The persistence is what tells me its fraud. A regular bank would just tell you the number to call and say "have a nice day."
In fact my bank recently did try to reach me for fraudulent charges and they did it by text and at the end it said "call the number on the back of your card" so I would suggest just like the IRS will never call you directly; assume your bank will never call you. They might text you, email you, have their app send you a notification but never a call. and they will always say "call the number on the back on your card"
I got a call from my bank earlier today, trying to get me to finish my mortgage application. I think it was them, but I refused to authenticate, because I didn't schedule the call.
I hated that. When I was buying real estate, it's an endless stream of of warnings to not give away all your money to scammers, interleaved with a stream of messages from the bank, brokerage, and escrow company that look and act exactly the way scammers behave. No security in the phone based transactions. No challenge-response. Constant handoffs to new associates and affiliates.
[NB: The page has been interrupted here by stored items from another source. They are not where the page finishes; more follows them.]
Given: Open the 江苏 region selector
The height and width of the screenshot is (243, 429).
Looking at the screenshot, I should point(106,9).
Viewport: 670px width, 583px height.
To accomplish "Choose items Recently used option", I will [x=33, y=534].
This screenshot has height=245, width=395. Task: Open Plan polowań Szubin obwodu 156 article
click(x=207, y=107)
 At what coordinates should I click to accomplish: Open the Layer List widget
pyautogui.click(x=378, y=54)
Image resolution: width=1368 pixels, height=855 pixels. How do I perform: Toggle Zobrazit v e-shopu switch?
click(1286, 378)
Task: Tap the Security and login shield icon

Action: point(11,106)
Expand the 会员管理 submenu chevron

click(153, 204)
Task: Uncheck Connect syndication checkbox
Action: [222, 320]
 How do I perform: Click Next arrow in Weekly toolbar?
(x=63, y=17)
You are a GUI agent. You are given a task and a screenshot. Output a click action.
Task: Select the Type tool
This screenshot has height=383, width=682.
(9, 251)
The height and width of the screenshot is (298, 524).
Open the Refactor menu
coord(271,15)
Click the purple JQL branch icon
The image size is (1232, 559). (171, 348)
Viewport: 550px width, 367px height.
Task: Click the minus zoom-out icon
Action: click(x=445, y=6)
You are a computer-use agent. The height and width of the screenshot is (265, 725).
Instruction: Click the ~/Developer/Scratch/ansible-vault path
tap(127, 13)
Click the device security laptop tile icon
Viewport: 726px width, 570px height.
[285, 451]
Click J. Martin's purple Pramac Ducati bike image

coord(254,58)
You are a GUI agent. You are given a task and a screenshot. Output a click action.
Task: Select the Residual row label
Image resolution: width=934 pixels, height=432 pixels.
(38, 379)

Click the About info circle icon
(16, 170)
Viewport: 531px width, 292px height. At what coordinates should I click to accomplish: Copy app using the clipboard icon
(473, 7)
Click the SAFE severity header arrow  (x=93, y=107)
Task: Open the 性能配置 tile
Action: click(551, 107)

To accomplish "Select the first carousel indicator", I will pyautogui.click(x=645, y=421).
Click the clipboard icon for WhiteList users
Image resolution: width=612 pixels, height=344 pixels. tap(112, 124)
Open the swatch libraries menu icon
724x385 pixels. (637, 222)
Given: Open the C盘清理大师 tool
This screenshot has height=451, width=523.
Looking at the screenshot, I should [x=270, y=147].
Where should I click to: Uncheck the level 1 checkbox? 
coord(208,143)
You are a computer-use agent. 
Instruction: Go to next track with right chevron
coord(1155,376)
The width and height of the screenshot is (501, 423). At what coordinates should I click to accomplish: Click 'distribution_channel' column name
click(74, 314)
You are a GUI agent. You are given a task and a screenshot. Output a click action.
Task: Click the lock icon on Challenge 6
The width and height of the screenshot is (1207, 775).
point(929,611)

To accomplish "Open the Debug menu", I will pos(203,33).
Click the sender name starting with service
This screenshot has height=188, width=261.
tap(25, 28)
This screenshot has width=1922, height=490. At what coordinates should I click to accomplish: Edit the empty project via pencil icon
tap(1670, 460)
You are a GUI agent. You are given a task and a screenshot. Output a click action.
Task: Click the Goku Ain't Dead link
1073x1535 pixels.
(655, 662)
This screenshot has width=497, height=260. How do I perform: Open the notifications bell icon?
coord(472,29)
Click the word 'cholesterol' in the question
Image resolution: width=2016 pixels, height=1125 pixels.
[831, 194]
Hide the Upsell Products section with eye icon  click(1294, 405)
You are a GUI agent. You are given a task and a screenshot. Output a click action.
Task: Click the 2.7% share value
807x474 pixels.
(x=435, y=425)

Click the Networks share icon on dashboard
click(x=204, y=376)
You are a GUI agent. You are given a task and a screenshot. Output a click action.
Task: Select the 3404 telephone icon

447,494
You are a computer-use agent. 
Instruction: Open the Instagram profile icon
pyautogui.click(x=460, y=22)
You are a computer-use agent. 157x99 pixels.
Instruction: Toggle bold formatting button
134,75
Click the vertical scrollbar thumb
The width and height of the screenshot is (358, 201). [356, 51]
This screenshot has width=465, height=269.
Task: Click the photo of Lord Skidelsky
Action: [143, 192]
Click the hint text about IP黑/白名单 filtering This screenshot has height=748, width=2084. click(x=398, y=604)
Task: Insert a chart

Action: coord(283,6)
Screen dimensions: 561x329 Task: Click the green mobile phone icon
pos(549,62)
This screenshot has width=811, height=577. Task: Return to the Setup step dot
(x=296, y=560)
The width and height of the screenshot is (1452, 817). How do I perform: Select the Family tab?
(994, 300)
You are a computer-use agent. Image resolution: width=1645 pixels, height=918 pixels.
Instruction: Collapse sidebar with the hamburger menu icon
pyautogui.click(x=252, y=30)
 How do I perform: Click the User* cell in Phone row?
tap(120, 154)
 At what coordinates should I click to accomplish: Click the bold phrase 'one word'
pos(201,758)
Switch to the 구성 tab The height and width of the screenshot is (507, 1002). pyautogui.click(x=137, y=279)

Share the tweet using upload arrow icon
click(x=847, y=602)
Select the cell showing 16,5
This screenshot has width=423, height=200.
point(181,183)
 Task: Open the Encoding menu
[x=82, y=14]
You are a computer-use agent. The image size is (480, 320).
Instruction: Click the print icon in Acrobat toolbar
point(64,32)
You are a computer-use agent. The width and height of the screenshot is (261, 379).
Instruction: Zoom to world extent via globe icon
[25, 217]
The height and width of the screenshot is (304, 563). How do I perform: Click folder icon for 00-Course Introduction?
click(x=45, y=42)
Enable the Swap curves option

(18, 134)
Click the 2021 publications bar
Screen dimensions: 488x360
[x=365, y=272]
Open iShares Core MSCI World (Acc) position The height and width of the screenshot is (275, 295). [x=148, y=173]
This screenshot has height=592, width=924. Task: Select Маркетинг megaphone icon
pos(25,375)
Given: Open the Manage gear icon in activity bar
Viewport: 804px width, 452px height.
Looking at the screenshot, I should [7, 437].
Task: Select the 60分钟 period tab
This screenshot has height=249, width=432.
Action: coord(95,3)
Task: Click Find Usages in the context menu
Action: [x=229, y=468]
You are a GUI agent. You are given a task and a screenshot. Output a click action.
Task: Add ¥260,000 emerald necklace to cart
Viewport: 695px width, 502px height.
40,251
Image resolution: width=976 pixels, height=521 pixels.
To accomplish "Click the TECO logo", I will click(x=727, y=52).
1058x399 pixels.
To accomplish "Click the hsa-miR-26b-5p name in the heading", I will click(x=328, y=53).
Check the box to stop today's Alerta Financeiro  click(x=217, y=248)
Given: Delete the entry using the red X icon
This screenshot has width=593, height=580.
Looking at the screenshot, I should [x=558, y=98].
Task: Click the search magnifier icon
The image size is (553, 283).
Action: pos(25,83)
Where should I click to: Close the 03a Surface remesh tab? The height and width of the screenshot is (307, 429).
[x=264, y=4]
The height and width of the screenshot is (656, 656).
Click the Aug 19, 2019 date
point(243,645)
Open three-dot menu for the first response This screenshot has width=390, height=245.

They don't care about security at all; they just want to be able to say "we warned you" if you get robbed.
This is so true! It's absolutely mind-blowing how a fraud warning can be immediately followed by an impromptu call from someone's assistant using a cellphone.
This is also more broadly true of the consumer lending industry. One of the things that totally boggles my mind is that consumer loans are bought and sold, and then a consumer just receives a random letter one day: "hey, start sending your payments to me now!" How on earth is the poor consumer to know that the random person who is demanding money actually holds the note? And it's not like the student loan or the auto loan or the mortgage loan originator actually has a phone number one can call where someone actually reliably will answer the phone and will actually know whether the note was sold or not (have you tried to get a student loan servicer on the phone?)...
I think probably the only solution for that industry is to legislate rational security practices at them.
I've had that once a long time ago, now they always just text or email, I'd rather that... no matter what I'm trying to buy, I have 15 credit cards if one doesn't work a different one will.
In fact my bank recently did try to reach me for fraudulent charges and they did it by text and at the end it said "call the number on the back of your card" so I would suggest just like the IRS will never call you directly; assume your bank will never call you. They might text you, email you, have their app send you a notification but never a call. and they will always say "call the number on the back on your card"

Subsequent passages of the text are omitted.